Begin Records

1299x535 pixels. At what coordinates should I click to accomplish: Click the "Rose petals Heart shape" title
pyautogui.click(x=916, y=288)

End Records
Begin Records

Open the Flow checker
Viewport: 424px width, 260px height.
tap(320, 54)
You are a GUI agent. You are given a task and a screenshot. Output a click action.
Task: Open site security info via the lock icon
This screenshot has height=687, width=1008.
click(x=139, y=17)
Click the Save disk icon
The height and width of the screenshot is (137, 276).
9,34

End Records

#### Aim:
Please copy the material from the line with "Open the Flow checker" up to and including the line with "tap(320, 54)", keeping each line exactly as it stands.

#### Solution to this exercise:
Open the Flow checker
Viewport: 424px width, 260px height.
tap(320, 54)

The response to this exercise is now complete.